* **Your assignment**
Would you retype every record below exactly as written?

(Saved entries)
_____
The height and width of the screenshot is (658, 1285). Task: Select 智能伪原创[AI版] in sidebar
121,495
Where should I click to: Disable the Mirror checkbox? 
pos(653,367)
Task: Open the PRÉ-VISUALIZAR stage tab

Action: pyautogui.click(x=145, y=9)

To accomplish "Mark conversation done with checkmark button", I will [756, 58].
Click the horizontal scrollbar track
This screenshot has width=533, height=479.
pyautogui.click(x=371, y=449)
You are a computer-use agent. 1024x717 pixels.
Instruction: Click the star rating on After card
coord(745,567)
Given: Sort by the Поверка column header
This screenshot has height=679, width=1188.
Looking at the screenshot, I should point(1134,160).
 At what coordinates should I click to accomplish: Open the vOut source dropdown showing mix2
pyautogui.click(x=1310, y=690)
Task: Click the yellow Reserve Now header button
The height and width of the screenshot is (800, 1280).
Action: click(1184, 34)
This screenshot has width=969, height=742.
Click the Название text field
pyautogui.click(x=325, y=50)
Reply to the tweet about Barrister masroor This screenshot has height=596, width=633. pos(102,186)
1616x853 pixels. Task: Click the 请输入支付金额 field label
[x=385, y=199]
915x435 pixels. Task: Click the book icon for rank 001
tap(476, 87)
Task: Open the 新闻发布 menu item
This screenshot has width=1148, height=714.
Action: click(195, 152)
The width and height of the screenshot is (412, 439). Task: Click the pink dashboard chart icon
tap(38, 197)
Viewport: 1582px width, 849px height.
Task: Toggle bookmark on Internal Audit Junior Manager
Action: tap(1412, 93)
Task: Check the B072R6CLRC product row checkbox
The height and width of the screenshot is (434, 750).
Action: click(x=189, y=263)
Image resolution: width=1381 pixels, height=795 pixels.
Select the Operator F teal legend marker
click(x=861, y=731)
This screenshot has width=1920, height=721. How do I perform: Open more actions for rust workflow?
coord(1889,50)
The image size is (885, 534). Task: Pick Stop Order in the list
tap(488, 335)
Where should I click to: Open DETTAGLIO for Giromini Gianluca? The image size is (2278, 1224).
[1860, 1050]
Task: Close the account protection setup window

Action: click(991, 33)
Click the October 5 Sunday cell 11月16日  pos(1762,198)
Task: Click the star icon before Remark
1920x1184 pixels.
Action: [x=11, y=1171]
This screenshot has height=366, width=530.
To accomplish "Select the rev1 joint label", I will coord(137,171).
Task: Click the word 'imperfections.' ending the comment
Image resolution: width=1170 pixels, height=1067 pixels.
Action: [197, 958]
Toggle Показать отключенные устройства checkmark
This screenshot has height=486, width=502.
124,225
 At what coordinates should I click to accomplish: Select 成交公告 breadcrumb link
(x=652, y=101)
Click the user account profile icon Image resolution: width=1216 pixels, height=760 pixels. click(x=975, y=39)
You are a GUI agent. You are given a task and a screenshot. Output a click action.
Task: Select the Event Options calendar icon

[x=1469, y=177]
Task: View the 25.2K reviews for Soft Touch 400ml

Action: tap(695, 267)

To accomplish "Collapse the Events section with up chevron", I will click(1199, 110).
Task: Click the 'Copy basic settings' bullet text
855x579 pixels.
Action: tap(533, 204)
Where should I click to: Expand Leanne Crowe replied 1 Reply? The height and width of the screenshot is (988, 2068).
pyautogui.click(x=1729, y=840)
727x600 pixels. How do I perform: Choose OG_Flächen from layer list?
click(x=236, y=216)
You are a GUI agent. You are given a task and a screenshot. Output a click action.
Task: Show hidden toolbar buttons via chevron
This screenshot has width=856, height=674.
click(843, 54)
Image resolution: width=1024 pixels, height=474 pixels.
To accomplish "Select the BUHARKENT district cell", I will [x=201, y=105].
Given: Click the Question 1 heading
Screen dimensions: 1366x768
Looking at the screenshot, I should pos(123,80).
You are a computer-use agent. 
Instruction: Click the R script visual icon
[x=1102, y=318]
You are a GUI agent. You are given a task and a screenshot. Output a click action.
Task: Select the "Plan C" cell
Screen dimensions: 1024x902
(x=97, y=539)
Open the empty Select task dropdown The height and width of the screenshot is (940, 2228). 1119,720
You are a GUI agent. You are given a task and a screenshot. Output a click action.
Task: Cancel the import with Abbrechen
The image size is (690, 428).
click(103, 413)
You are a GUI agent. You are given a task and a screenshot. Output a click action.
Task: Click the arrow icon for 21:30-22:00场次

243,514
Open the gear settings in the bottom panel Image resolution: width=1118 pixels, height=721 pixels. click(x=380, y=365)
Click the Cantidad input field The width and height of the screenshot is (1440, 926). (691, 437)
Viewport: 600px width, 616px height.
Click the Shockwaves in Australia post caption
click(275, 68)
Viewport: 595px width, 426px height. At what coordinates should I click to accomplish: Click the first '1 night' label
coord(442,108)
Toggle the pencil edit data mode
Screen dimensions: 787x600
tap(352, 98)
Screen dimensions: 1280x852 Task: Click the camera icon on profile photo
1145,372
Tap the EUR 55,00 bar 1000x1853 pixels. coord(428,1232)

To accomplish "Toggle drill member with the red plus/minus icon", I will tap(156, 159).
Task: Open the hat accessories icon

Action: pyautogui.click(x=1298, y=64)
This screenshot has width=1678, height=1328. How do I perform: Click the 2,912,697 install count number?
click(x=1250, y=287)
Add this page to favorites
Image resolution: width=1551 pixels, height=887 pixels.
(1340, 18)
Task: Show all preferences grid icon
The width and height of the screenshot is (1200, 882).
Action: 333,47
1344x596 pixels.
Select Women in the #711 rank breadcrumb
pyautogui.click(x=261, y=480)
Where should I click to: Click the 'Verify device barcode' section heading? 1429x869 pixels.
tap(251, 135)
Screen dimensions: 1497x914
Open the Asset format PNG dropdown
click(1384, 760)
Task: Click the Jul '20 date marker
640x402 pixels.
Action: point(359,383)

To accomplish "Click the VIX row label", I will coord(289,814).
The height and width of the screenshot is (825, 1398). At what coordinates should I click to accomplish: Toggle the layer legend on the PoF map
_____
* **Solution for this task**
The height and width of the screenshot is (658, 1285). Task: Select 智能伪原创[AI版] in sidebar
121,495
Where should I click to: Disable the Mirror checkbox? 
pos(653,367)
Task: Open the PRÉ-VISUALIZAR stage tab

Action: pyautogui.click(x=145, y=9)

To accomplish "Mark conversation done with checkmark button", I will [756, 58].
Click the horizontal scrollbar track
This screenshot has width=533, height=479.
pyautogui.click(x=371, y=449)
You are a computer-use agent. 1024x717 pixels.
Instruction: Click the star rating on After card
coord(745,567)
Given: Sort by the Поверка column header
This screenshot has height=679, width=1188.
Looking at the screenshot, I should point(1134,160).
 At what coordinates should I click to accomplish: Open the vOut source dropdown showing mix2
pyautogui.click(x=1310, y=690)
Task: Click the yellow Reserve Now header button
The height and width of the screenshot is (800, 1280).
Action: click(1184, 34)
This screenshot has width=969, height=742.
Click the Название text field
pyautogui.click(x=325, y=50)
Reply to the tweet about Barrister masroor This screenshot has height=596, width=633. pos(102,186)
1616x853 pixels. Task: Click the 请输入支付金额 field label
[x=385, y=199]
915x435 pixels. Task: Click the book icon for rank 001
tap(476, 87)
Task: Open the 新闻发布 menu item
This screenshot has width=1148, height=714.
Action: click(195, 152)
The width and height of the screenshot is (412, 439). Task: Click the pink dashboard chart icon
tap(38, 197)
Viewport: 1582px width, 849px height.
Task: Toggle bookmark on Internal Audit Junior Manager
Action: tap(1412, 93)
Task: Check the B072R6CLRC product row checkbox
The height and width of the screenshot is (434, 750).
Action: click(x=189, y=263)
Image resolution: width=1381 pixels, height=795 pixels.
Select the Operator F teal legend marker
click(x=861, y=731)
This screenshot has width=1920, height=721. How do I perform: Open more actions for rust workflow?
coord(1889,50)
The image size is (885, 534). Task: Pick Stop Order in the list
tap(488, 335)
Where should I click to: Open DETTAGLIO for Giromini Gianluca? The image size is (2278, 1224).
[1860, 1050]
Task: Close the account protection setup window

Action: click(991, 33)
Click the October 5 Sunday cell 11月16日  pos(1762,198)
Task: Click the star icon before Remark
1920x1184 pixels.
Action: [x=11, y=1171]
This screenshot has height=366, width=530.
To accomplish "Select the rev1 joint label", I will coord(137,171).
Task: Click the word 'imperfections.' ending the comment
Image resolution: width=1170 pixels, height=1067 pixels.
Action: [197, 958]
Toggle Показать отключенные устройства checkmark
This screenshot has height=486, width=502.
124,225
 At what coordinates should I click to accomplish: Select 成交公告 breadcrumb link
(x=652, y=101)
Click the user account profile icon Image resolution: width=1216 pixels, height=760 pixels. click(x=975, y=39)
You are a GUI agent. You are given a task and a screenshot. Output a click action.
Task: Select the Event Options calendar icon

[x=1469, y=177]
Task: View the 25.2K reviews for Soft Touch 400ml

Action: tap(695, 267)

To accomplish "Collapse the Events section with up chevron", I will click(1199, 110).
Task: Click the 'Copy basic settings' bullet text
855x579 pixels.
Action: tap(533, 204)
Where should I click to: Expand Leanne Crowe replied 1 Reply? The height and width of the screenshot is (988, 2068).
pyautogui.click(x=1729, y=840)
727x600 pixels. How do I perform: Choose OG_Flächen from layer list?
click(x=236, y=216)
You are a GUI agent. You are given a task and a screenshot. Output a click action.
Task: Show hidden toolbar buttons via chevron
This screenshot has width=856, height=674.
click(843, 54)
Image resolution: width=1024 pixels, height=474 pixels.
To accomplish "Select the BUHARKENT district cell", I will [x=201, y=105].
Given: Click the Question 1 heading
Screen dimensions: 1366x768
Looking at the screenshot, I should pos(123,80).
You are a computer-use agent. 
Instruction: Click the R script visual icon
[x=1102, y=318]
You are a GUI agent. You are given a task and a screenshot. Output a click action.
Task: Select the "Plan C" cell
Screen dimensions: 1024x902
(x=97, y=539)
Open the empty Select task dropdown The height and width of the screenshot is (940, 2228). 1119,720
You are a GUI agent. You are given a task and a screenshot. Output a click action.
Task: Cancel the import with Abbrechen
The image size is (690, 428).
click(103, 413)
You are a GUI agent. You are given a task and a screenshot. Output a click action.
Task: Click the arrow icon for 21:30-22:00场次

243,514
Open the gear settings in the bottom panel Image resolution: width=1118 pixels, height=721 pixels. click(x=380, y=365)
Click the Cantidad input field The width and height of the screenshot is (1440, 926). (691, 437)
Viewport: 600px width, 616px height.
Click the Shockwaves in Australia post caption
click(275, 68)
Viewport: 595px width, 426px height. At what coordinates should I click to accomplish: Click the first '1 night' label
coord(442,108)
Toggle the pencil edit data mode
Screen dimensions: 787x600
tap(352, 98)
Screen dimensions: 1280x852 Task: Click the camera icon on profile photo
1145,372
Tap the EUR 55,00 bar 1000x1853 pixels. coord(428,1232)

To accomplish "Toggle drill member with the red plus/minus icon", I will tap(156, 159).
Task: Open the hat accessories icon

Action: pyautogui.click(x=1298, y=64)
This screenshot has width=1678, height=1328. How do I perform: Click the 2,912,697 install count number?
click(x=1250, y=287)
Add this page to favorites
Image resolution: width=1551 pixels, height=887 pixels.
(1340, 18)
Task: Show all preferences grid icon
The width and height of the screenshot is (1200, 882).
Action: 333,47
1344x596 pixels.
Select Women in the #711 rank breadcrumb
pyautogui.click(x=261, y=480)
Where should I click to: Click the 'Verify device barcode' section heading? 1429x869 pixels.
tap(251, 135)
Screen dimensions: 1497x914
Open the Asset format PNG dropdown
click(1384, 760)
Task: Click the Jul '20 date marker
640x402 pixels.
Action: point(359,383)

To accomplish "Click the VIX row label", I will coord(289,814).
The height and width of the screenshot is (825, 1398). At what coordinates should I click to accomplish: Toggle the layer legend on the PoF map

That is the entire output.